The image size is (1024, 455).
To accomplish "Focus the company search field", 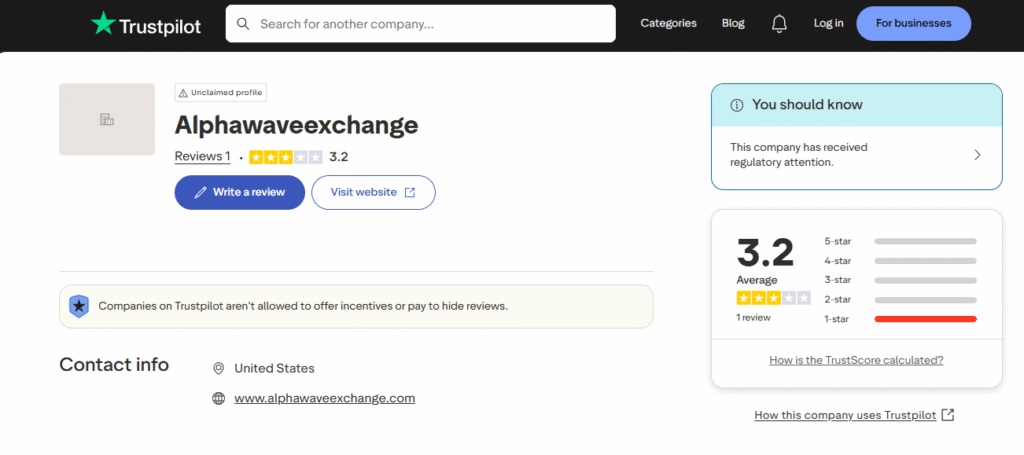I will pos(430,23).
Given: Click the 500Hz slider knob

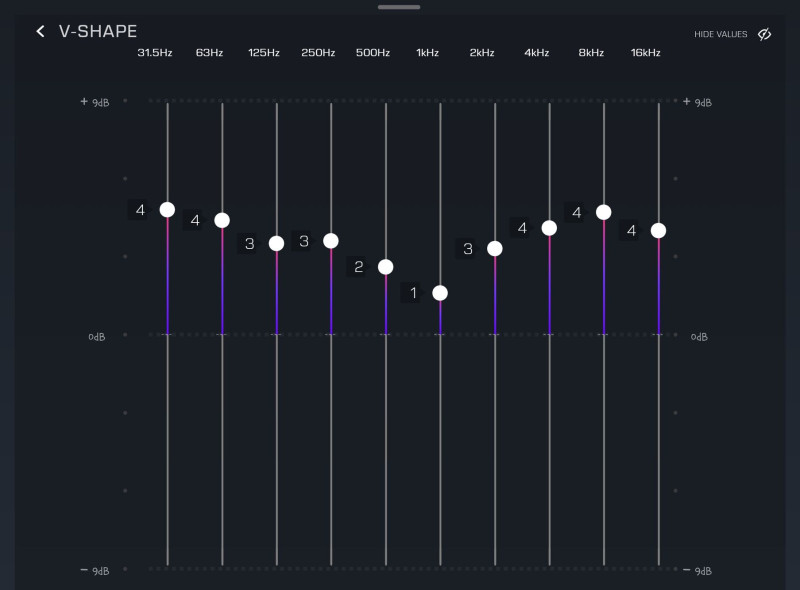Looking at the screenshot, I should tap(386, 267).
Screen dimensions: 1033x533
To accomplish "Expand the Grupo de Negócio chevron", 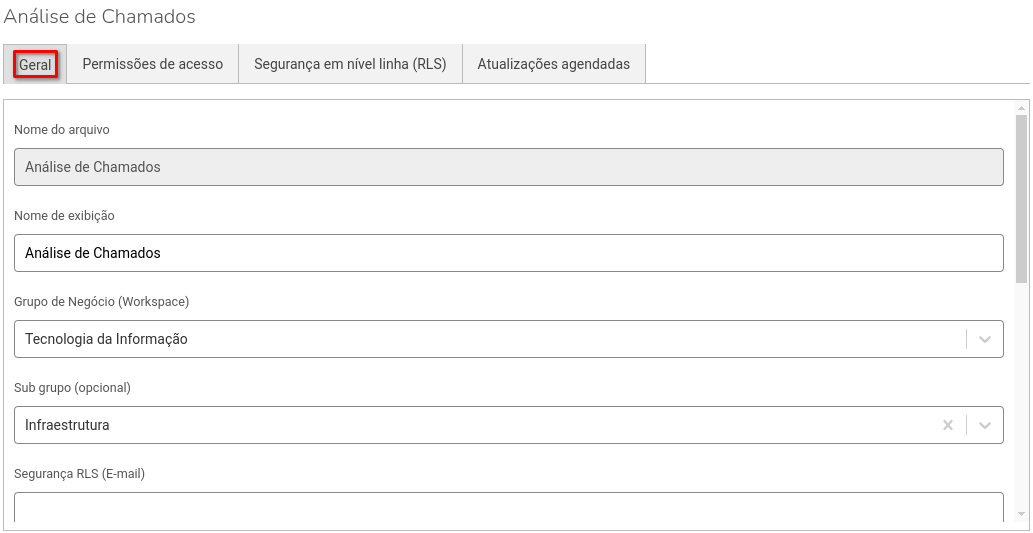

◇ ◇ ◇ ◇

_YOUR INSTRUCTIONS_: Of the entries above, print exactly those lines that run from the one containing "Given: Click the 500Hz slider knob" through the last line, excluding any pictures.

_SOLUTION TO THIS PROBLEM_:
Given: Click the 500Hz slider knob

Looking at the screenshot, I should tap(386, 267).
Screen dimensions: 1033x533
To accomplish "Expand the Grupo de Negócio chevron", 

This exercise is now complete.